(Saved data entries)
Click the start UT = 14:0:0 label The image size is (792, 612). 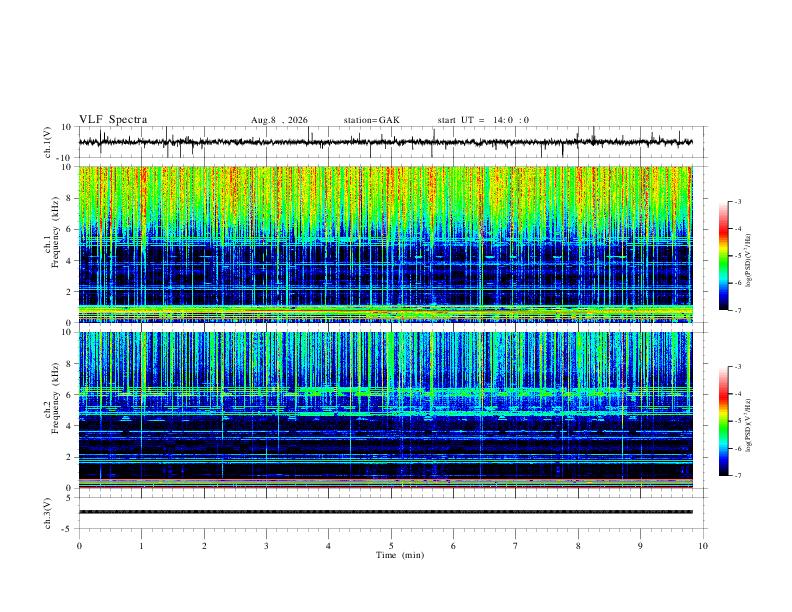tap(483, 120)
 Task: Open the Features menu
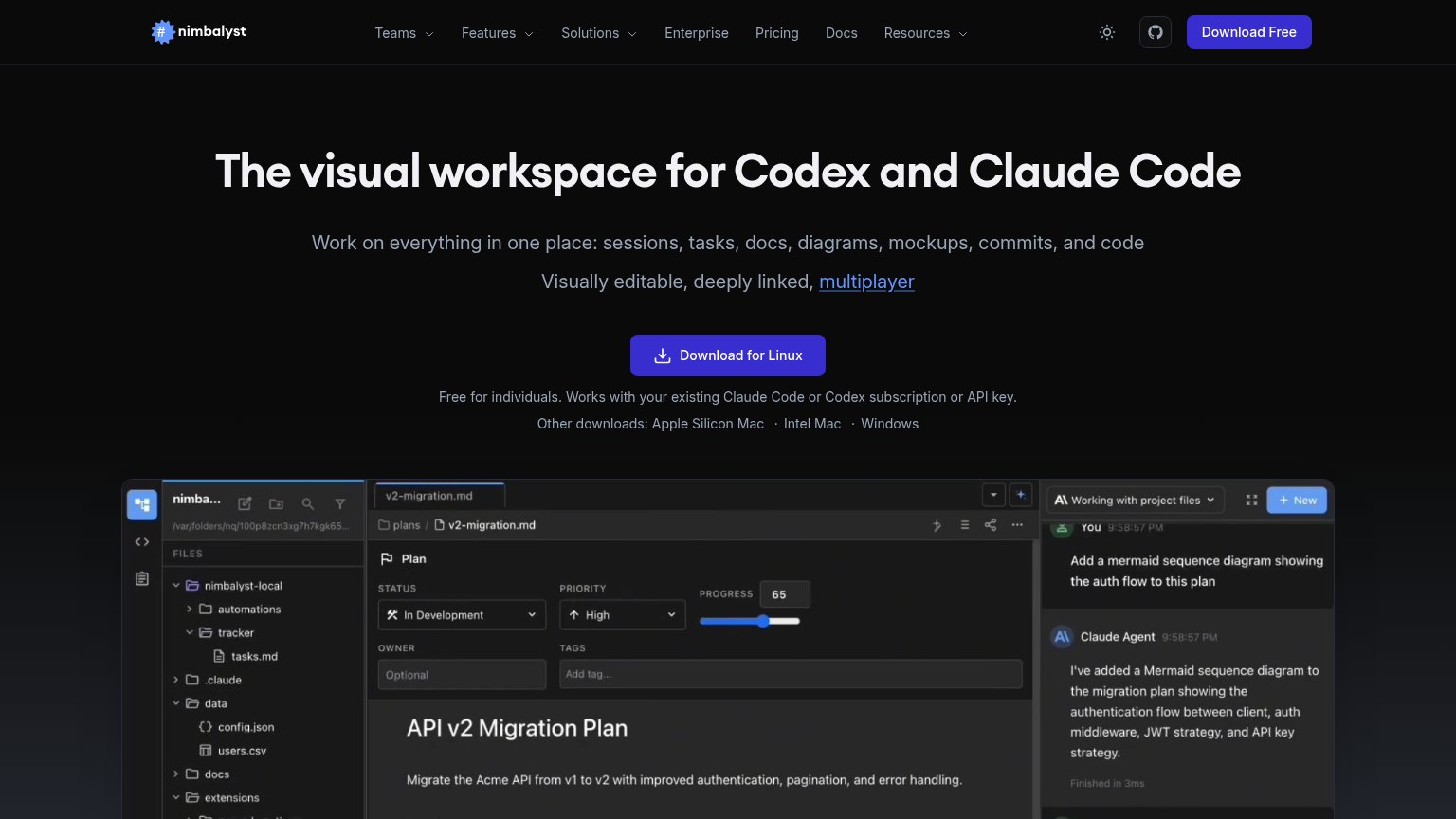coord(498,33)
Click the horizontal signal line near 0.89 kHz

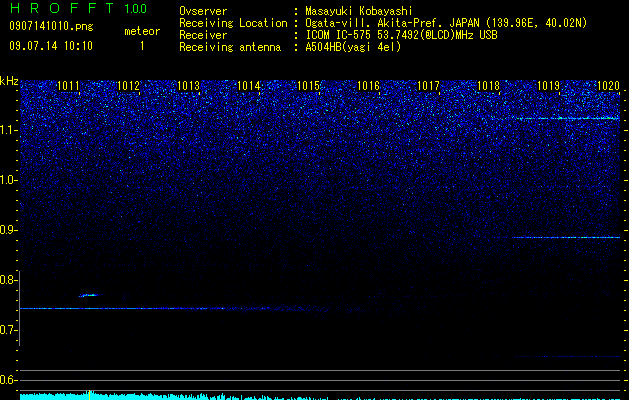pos(566,238)
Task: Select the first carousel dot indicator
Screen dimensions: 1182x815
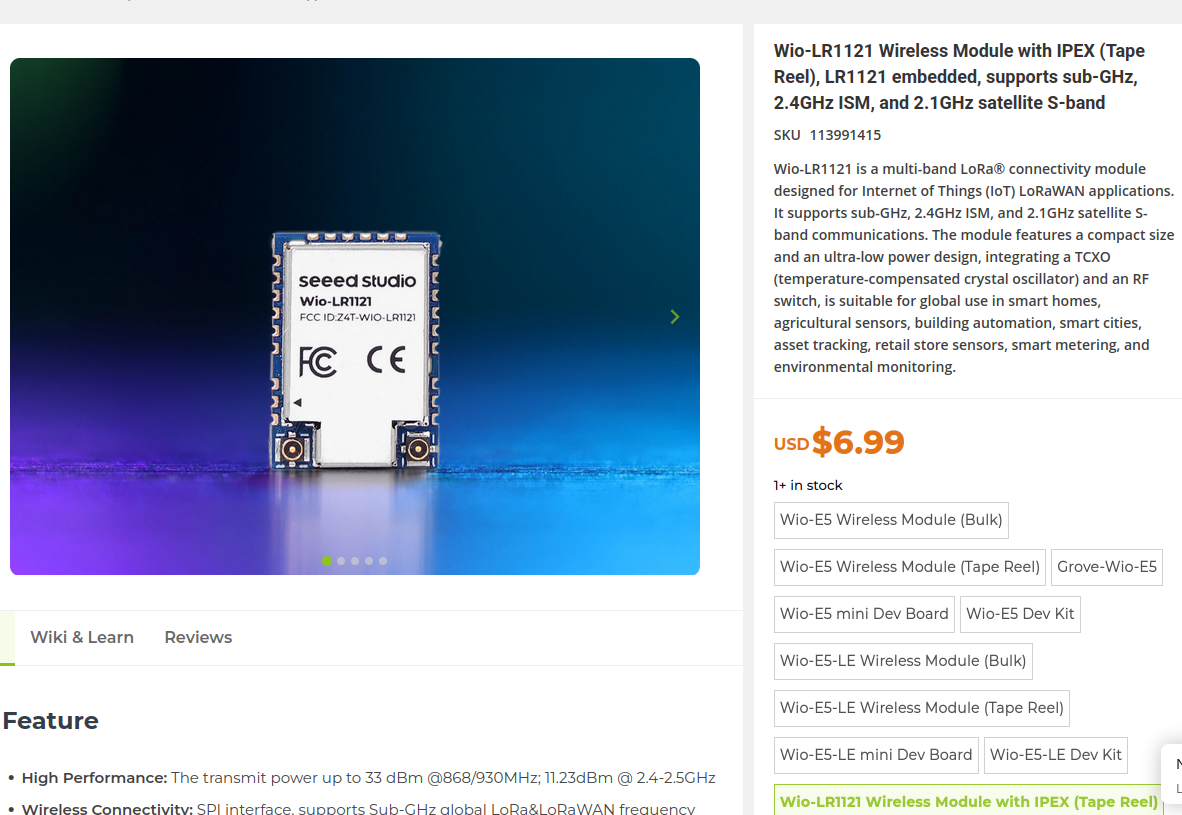Action: pyautogui.click(x=327, y=561)

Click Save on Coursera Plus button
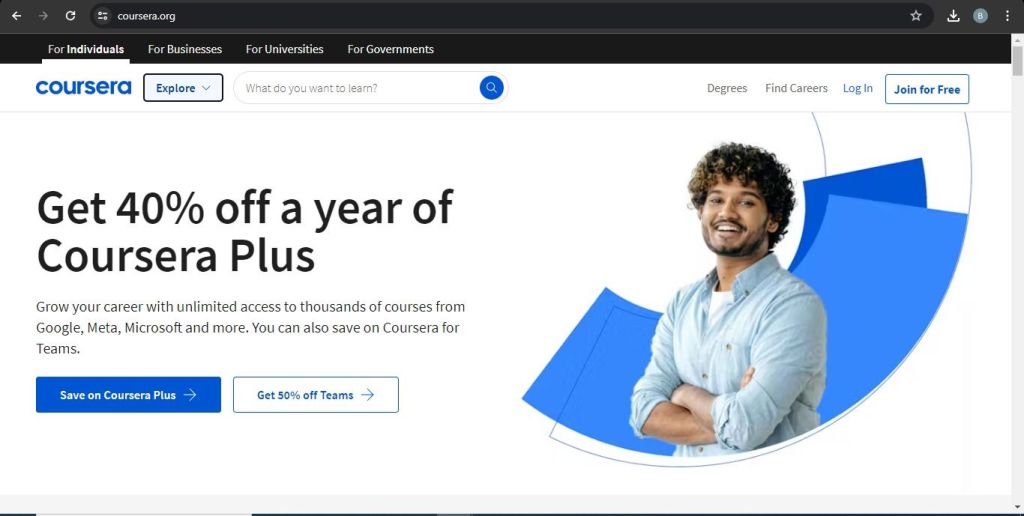point(129,395)
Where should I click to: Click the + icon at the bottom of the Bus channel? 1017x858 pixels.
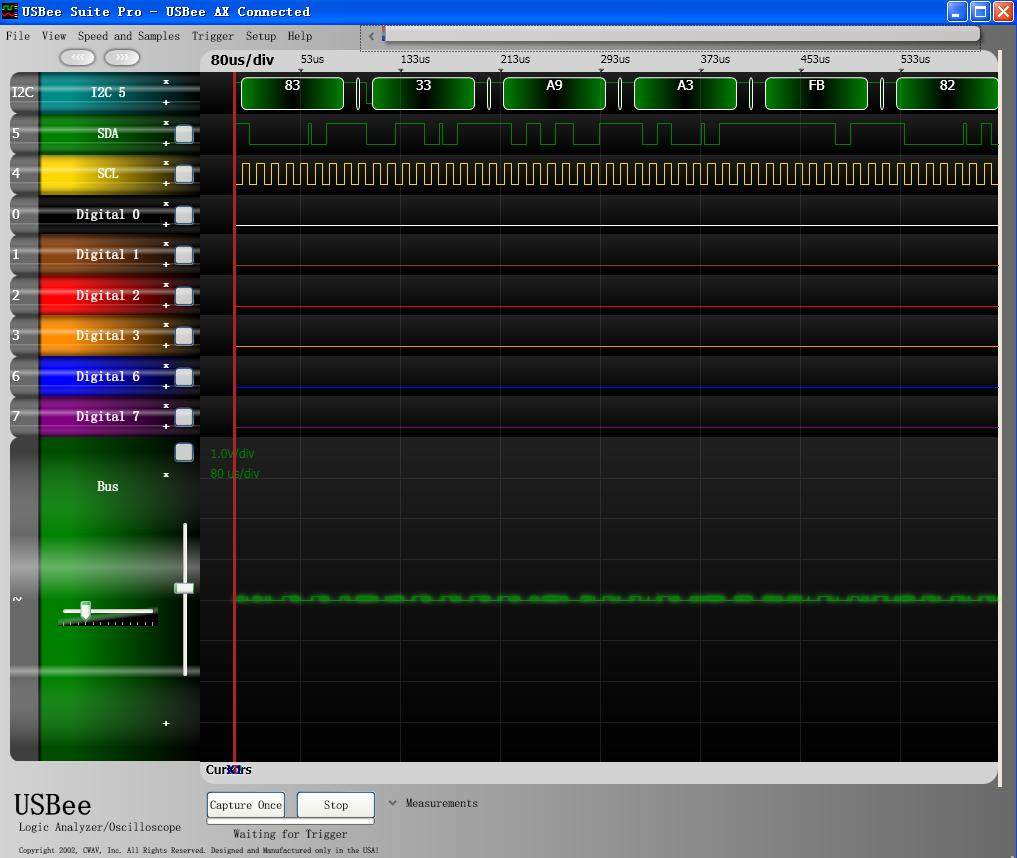[166, 723]
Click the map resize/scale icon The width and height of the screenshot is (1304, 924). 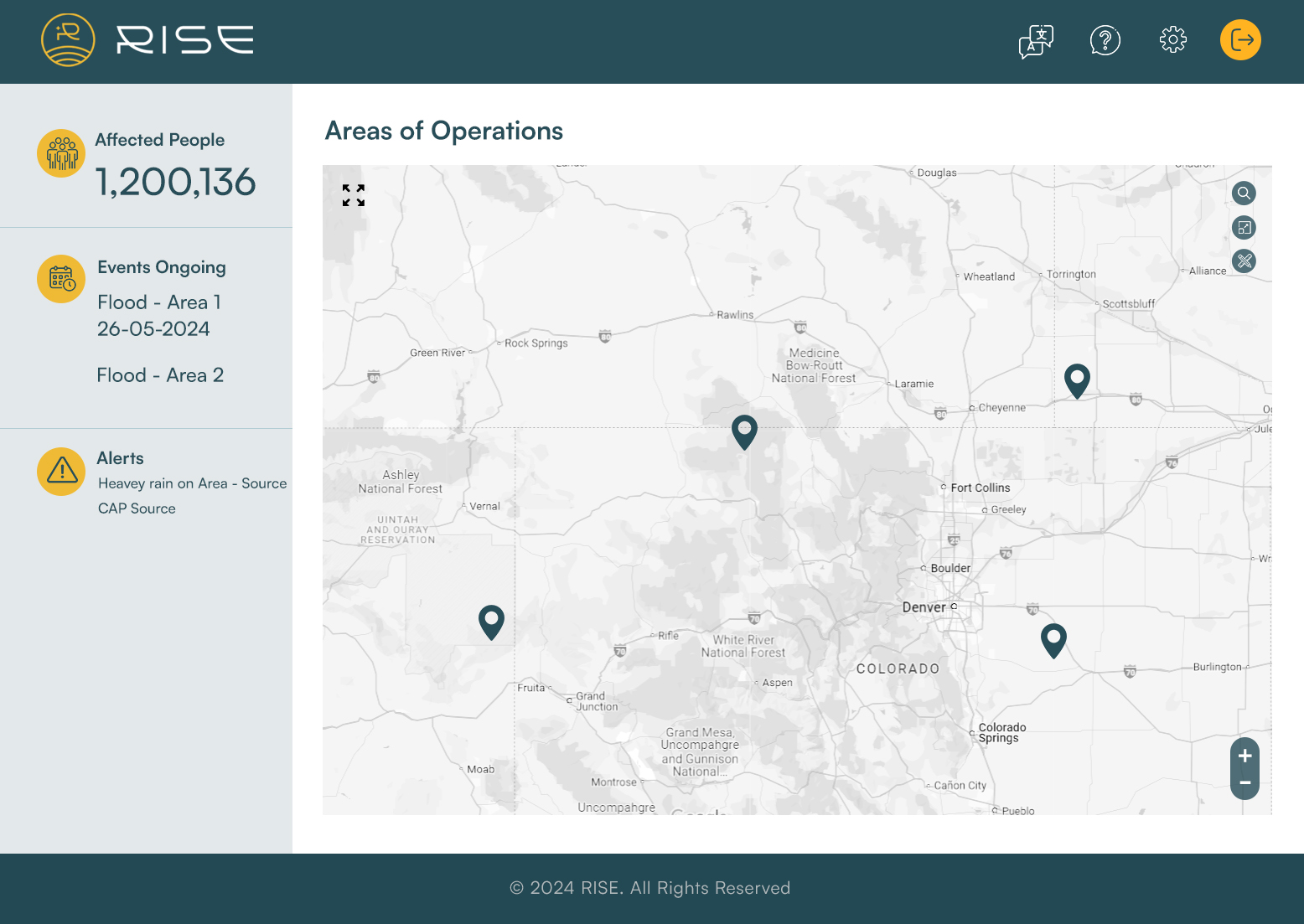click(x=1244, y=228)
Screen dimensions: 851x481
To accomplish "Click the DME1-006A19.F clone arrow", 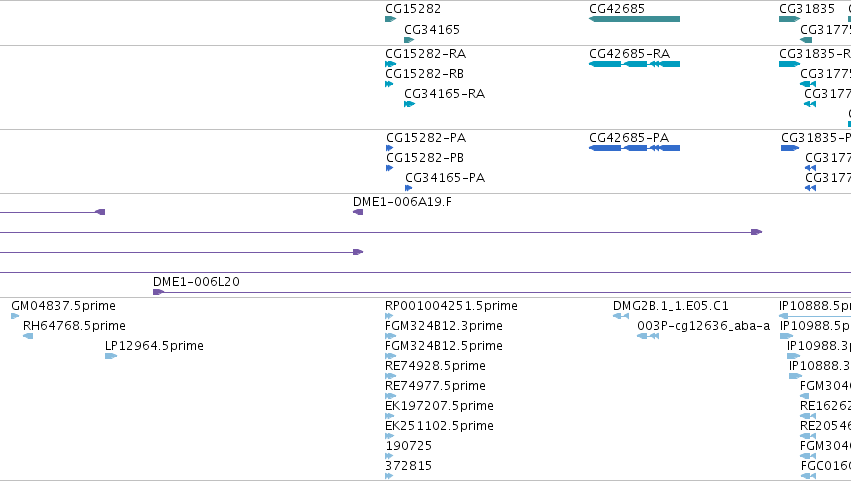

**Your goal:** Please retype, exactly and only, the lines from the one holding "Screen dimensions: 851x481" to the end of the entries, both ends included, without any pictures.

**Written response:**
Screen dimensions: 851x481
To accomplish "Click the DME1-006A19.F clone arrow", 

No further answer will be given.